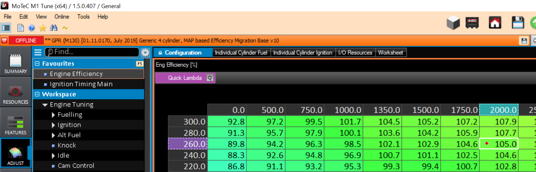This screenshot has height=172, width=536.
Task: Open the binoculars search tool
Action: tap(54, 28)
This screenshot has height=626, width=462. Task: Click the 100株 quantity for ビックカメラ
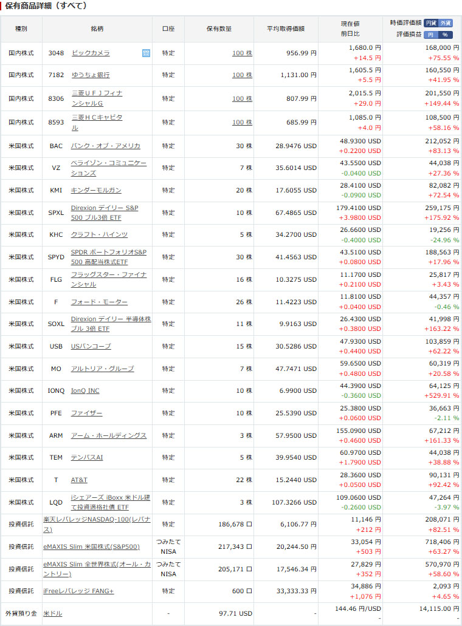pyautogui.click(x=242, y=53)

● **WHAT YOU WILL DO**
Rewrite all of the rows above, substituting "lot size" for "quantity" and keeping everything else the same. Leave the pictures out.

● **SOLUTION FOR THIS TASK**
This screenshot has height=172, width=536.
Task: Open the binoculars search tool
Action: tap(54, 28)
This screenshot has height=626, width=462. Task: Click the 100株 lot size for ビックカメラ
pyautogui.click(x=242, y=53)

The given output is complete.